Fransa’da yerel seçimlerin sonuçları, yerel etmenlerin baskın olduğu seçimlerde kamuoyu yoklamalarının yanılma payının daha fazla olduğunu bir kez daha gösterdi. Seçim öncesinde oylarını arttıracağı öngörülen Sosyalist Partisi, beklenen sonucu elde etmedi.
Paris ve Lyon belediye başkanlıklarını kazanmasına rağmen, birkaç önemli kentte belediye başkanlığını sağın adaylarına bırakmak zorunda kaldı. Bazı önemli bakanlar ve bazı ünlü milletvekilleri, belediye başkanlıklarını kaybettiler. Seçimlerin toplu sonuçları, Fransa’da toplam sağ oyların %50’nin biraz üstünde olduğunu gösteriyordu. Geçen seçimde, aşırı sağ Milli Cephe partisinin oyları bölmesi nedeniyle, sağ koalisyon birçok yerde belediye meclisinde çoğunluğu seçimlerin ikinci turunda kaybetmişti. Bu defa, kendi içinde bölünen aşırı sağ hareketin zayıflaması, sağın bu kentleri yeniden kazanmasını sağladı. Buna karşılık, Avrupa Birliği’nin derinleşmesi konusunda büyük bir iç çatışma yaşayan iki sağ parti, aşırı sağın zayıflamasını bir seçim zaferine dönüştüremedi. Bu kez iki düşman kardeş parti olarak seçimlere katılan aşırı sağ hareket, toplam oylarında yaşadığı düşüşe rağmen, bazı kalelerinde direnmeye devam ettiğini gösterdi.

## Yapılacak iş
Fransa’daki yerel seçimler hakkındaki metinde "Fransa’da yerel seçimlerin" ifadesiyle başlayıp "sonucu elde etmedi." ifadesiyle biten kısmı hiçbir değişiklik yapmadan yazın.

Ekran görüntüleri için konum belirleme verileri

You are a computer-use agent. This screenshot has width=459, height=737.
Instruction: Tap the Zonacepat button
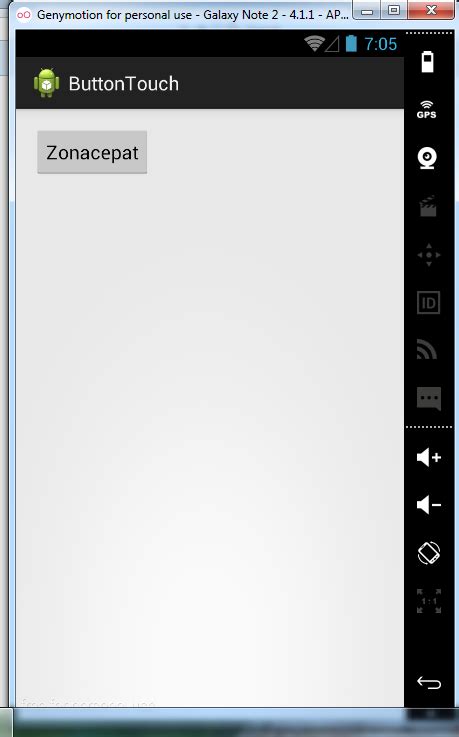click(x=92, y=152)
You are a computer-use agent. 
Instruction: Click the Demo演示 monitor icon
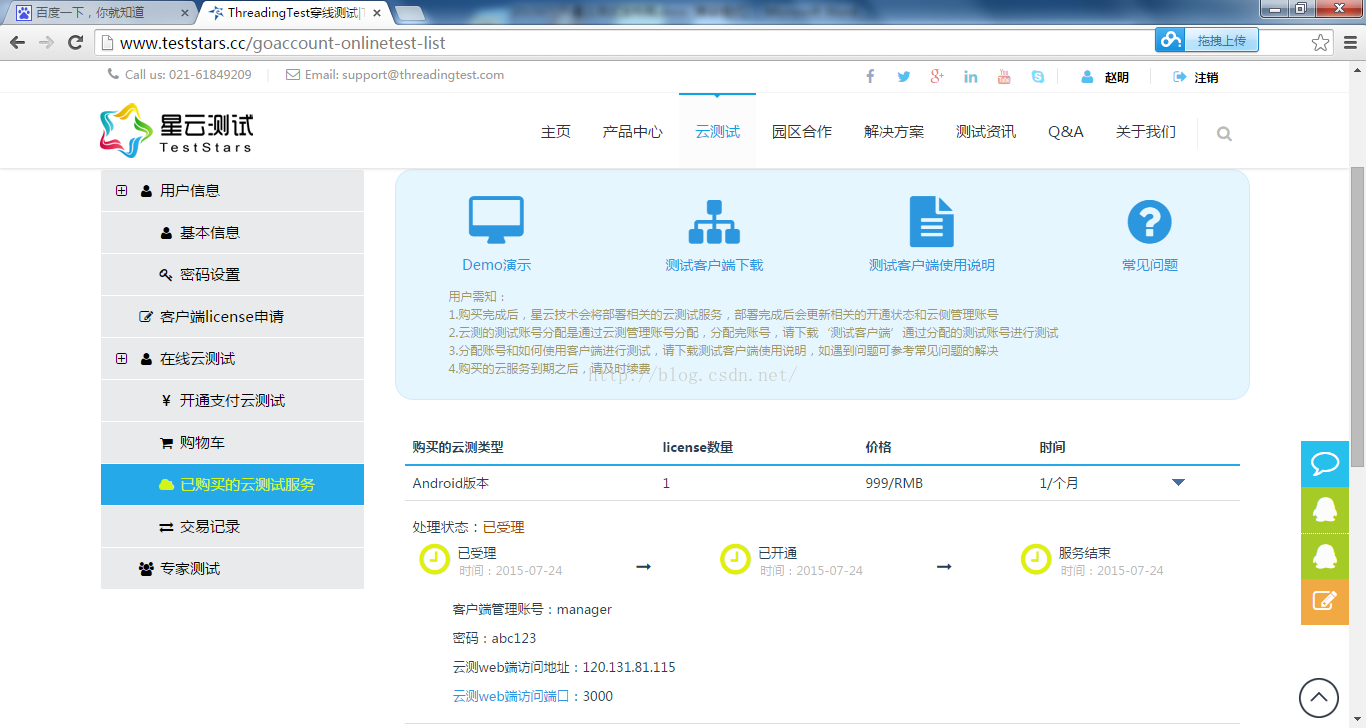pos(496,220)
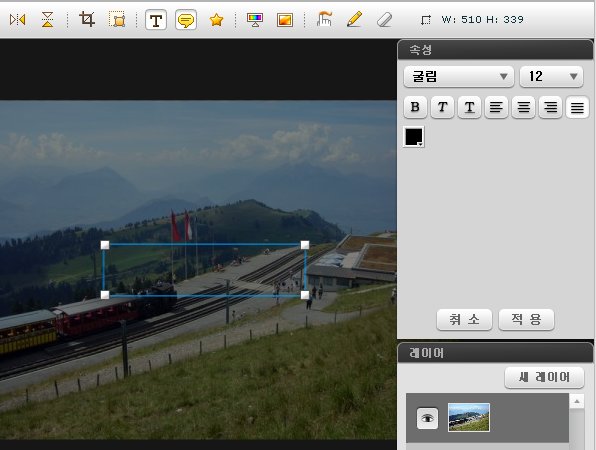
Task: Toggle italic text formatting
Action: (x=442, y=107)
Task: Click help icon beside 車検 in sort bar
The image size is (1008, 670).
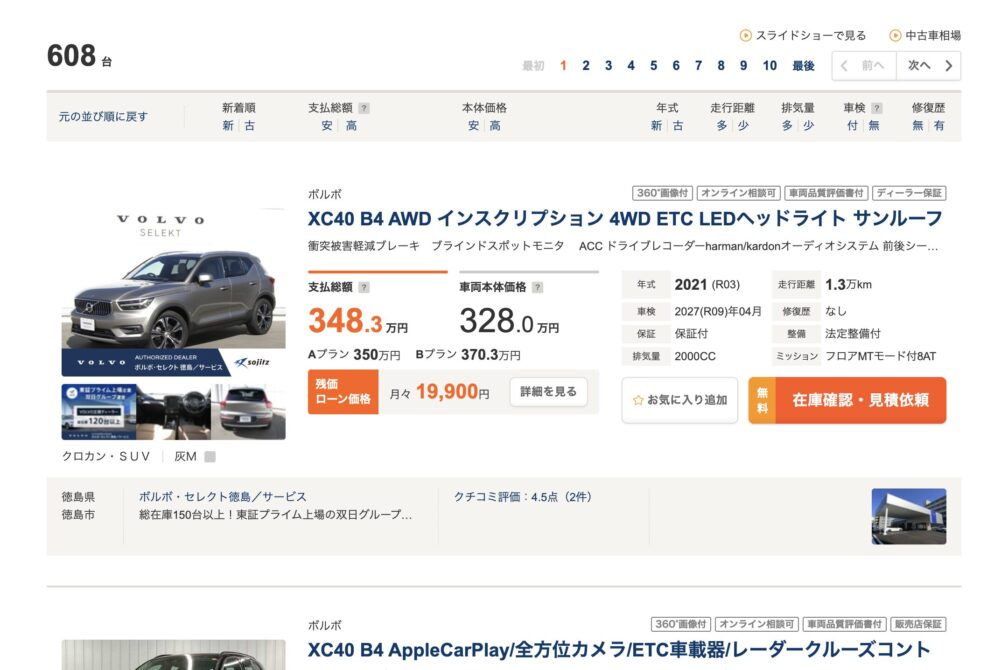Action: click(x=877, y=108)
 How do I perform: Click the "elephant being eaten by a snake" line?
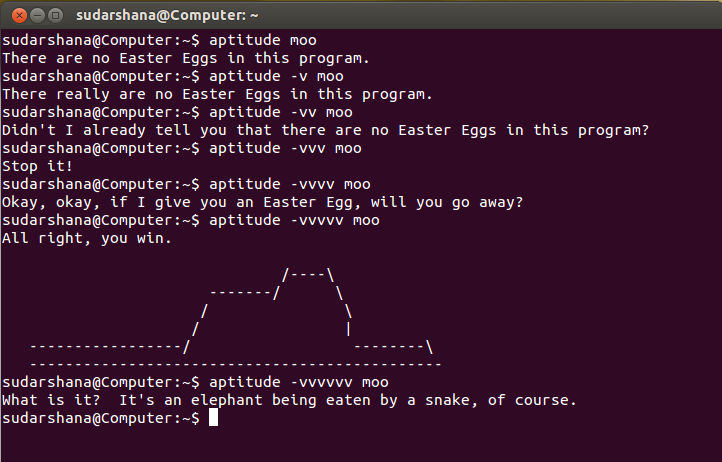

## Beklenen yanıt
Fransa’da yerel seçimlerin sonuçları, yerel etmenlerin baskın olduğu seçimlerde kamuoyu yoklamalarının yanılma payının daha fazla olduğunu bir kez daha gösterdi. Seçim öncesinde oylarını arttıracağı öngörülen Sosyalist Partisi, beklenen sonucu elde etmedi.